I stand here today knowing that the way we are going about sending this message is for many people controversial. I acknowledge that for many people this march is not part of their pathway towards ending rape culture. But there are many feminist pathways towards this goal, and this is only one of them. Each of us can, do, and should, act in ways that support the multiple pathways of creating a world free from sexual violence.

When my colleague and I spoke of this day we imagined a festival full of families, music, dancing and colour. We talked about a celebration of our community, a practice run for the day when not one person is raped. Here today we practice for that day but we also help to create it. We walk towards that day where rape no longer exists and we will begin the real practice of equality. And on that day we will for the first time in our lives begin to experience freedom. Here today we help to make that day a reality, and I hope that each of us will be able to experience at least one day of freedom before we die

Creating a violence free future

**Content warning for discussions of rape, coercion and sexual violence**

Sometimes it feels very difficult to look forward and imagine a world free from sexual violence. As a crisis worker, and a person who has to live within rape culture, it is often very challenging to be surrounded by the stories of violence, trauma and sadness that are so commonplace in everyday life. When I first started to do this work, I faced a huge change in my perception of the world and the people in it. Hearing about the terrible things that some people do to others and being faced with the reality of the impact this has on so many survivors, was in many ways too difficult to comprehend. And while all the stories I have ever had the honour to hear from survivors have been courageous and inspiring it is, as i’m sure many supporters will tell you, extremely affecting.

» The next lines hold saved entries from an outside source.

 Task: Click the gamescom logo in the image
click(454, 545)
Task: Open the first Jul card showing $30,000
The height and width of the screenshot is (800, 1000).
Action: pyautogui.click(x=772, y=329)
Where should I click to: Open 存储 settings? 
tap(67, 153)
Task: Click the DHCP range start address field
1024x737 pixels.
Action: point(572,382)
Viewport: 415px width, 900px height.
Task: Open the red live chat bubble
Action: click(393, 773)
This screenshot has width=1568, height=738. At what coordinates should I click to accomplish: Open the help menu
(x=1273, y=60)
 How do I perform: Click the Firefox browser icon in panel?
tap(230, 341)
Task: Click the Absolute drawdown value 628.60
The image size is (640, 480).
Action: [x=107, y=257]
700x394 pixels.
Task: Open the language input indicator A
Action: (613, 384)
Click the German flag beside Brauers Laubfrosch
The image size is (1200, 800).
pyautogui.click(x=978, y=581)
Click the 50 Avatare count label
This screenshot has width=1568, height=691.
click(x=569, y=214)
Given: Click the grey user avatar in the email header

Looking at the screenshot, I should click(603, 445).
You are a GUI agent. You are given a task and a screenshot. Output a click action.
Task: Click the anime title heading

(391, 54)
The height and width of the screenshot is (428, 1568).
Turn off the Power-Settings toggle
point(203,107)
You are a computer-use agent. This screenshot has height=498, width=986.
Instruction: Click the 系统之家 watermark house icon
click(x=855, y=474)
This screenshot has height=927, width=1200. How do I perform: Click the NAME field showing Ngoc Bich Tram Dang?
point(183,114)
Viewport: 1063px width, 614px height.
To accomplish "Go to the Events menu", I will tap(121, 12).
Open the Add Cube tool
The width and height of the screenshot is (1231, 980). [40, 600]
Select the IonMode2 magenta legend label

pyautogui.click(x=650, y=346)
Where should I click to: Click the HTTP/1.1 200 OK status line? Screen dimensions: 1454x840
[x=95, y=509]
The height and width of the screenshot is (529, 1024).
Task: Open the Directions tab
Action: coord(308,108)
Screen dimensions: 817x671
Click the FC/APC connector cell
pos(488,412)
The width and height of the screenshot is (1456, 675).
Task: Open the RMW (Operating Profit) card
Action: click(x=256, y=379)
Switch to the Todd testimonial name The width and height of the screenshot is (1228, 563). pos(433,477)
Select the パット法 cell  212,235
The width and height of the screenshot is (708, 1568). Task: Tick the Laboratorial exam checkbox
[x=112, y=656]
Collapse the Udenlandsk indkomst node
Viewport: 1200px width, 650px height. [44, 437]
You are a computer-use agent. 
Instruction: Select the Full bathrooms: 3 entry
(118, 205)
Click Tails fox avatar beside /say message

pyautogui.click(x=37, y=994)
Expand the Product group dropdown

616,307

In my lowest moments it is hard to think it is possible to change rape culture, to eliminate rape and, indeed, I have had many conversations with people who would argue that rape is inevitable and there is no way to create change. I can understand why people feel that way, when we are surrounded by rape and rape culture. And also because it is difficult for those of us who do rape prevention to show and quantify for people what is not happening-which is after all what we are trying to achieve. It is easy to feel that way when I read Australian National Crime Prevention Survey stats which show that 14% of men and 3% of women think ‘It’s okay for a boy to make a girl have sex with him if she has flirted with him or led him on, that 15% of men and 4% of women think ‘It is okay to put pressure on a girl to have sex but not to physically force her.’

But despite all of this, as Andrea Dworkin has said: “I came here today because I don’t believe that rape is inevitable or natural. If I did, I would have no reason to be here. If I did, my political practice would be different than it is.” Feminism is a hopeful politics and it has taught me that even when we are bombarded with the negative this does not mean that change is not possible. Sexual violence prevention work is for me, something that reflects the concepts of feminism more generally. It is about believing the world to be capable of being something other than it already is. And change is so achievable, I know it when I read things like ‘Where Men Stand: Men’s roles in ending violence against women’ by Michael Flood which states:

Compared to 14 years ago, men and women are now
more likely to:
• Agree that physical and sexual assault, and threats, are
domestic violence;
• Recognise the spectrum of domestic violence
behaviours as ‘very serious’;
• Agree that domestic violence is a crime;
• Agree that forced sex in an intimate relationship is a
crime;
• Reject the myth that women ‘ask’ to be raped;
• Support public rather than private ways of dealing
with violence and harassment;
• Report that they would intervene in some way in a
situation of domestic violence.

While the work of primary prevention takes time, there is a growing body of evidence that shows it is effective and we can change people’s behaviour in a way that operates in accordance with feminist norms of equality and respectful relating.